L’intransigeance polonaise à ce sommet pourrait aussi être liée au refus de la Commission européenne, qui est soutenue en cela par certains pays membres (Pays-Bas, France…), de débloquer les fonds du plan de relance Next Generation EU prévus pour la Pologne et la Hongrie, dans le cadre de la dispute sur « l’état de droit » et « les valeurs européennes ». En Pologne, au sein du camp gouvernemental, des voix s’élèvent, y compris au gouvernement, pour bloquer le paquet climatique de l’UE par mesure de rétorsion, et aussi parce qu’il va coûter particulièrement cher aux Polonais. Certains proposent que la Pologne se retire tout bonnement du système européen des droits d’émission, mais le Premier ministre Morawiecki s’en tient pour le moment à proposer un plafonnement du prix des droits d’émission de CO2.
« Nous devons adapter la politique climatique de l’UE aux possibilités de tous les pays, et pas seulement aux attentes des plus riches », avait déclaré le Premier ministre polonais en octobre. « C’est pourquoi je proposerai au Conseil européen deux solutions susceptibles de freiner efficacement la hausse des prix de l’électricité. Tout d’abord, l’Union devrait introduire des taux maximums pour les émissions de CO2, du moins pendant un certain temps, car ce sont elles qui alimentent l’inflation sur les marchés de l’énergie. » En effet, avait fait remarquer cet ancien dirigeant de banque, « les quotas d’émission de CO2 sont devenus une marchandise négociable en bourse au même titre que l’or, le pétrole ou les actions d’entreprises. (…) Encore en 2017-2018 , on payait entre 5 € et 15 € maximum par tonne. Depuis, le prix dépasse désormais 60 € [et même 90 € en ce moins de décembre, ndlr] et, en un an seulement, les prix ont augmenté de 100% [désormais 200%, ndlr] . Il s’agit d’une pure spéculation, qui rapporte de l’argent à une poignée d’investisseurs et fait perdre de l’argent à des millions de familles et des milliers d’entreprises. »
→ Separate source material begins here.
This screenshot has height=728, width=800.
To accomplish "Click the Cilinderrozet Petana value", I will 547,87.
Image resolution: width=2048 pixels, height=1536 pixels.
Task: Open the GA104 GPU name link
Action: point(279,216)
« Deuxièmement », avait alors argumenté Mateusz Morawiecki, « l’UE doit renoncer au nouveau système d’échange de quotas d’émission pour les bâtiments et les transports, car quand ce système sera introduit, les prix de l’énergie monteront à nouveau en flèche, et la majorité des habitants de l’UE seront frappés au portefeuille ».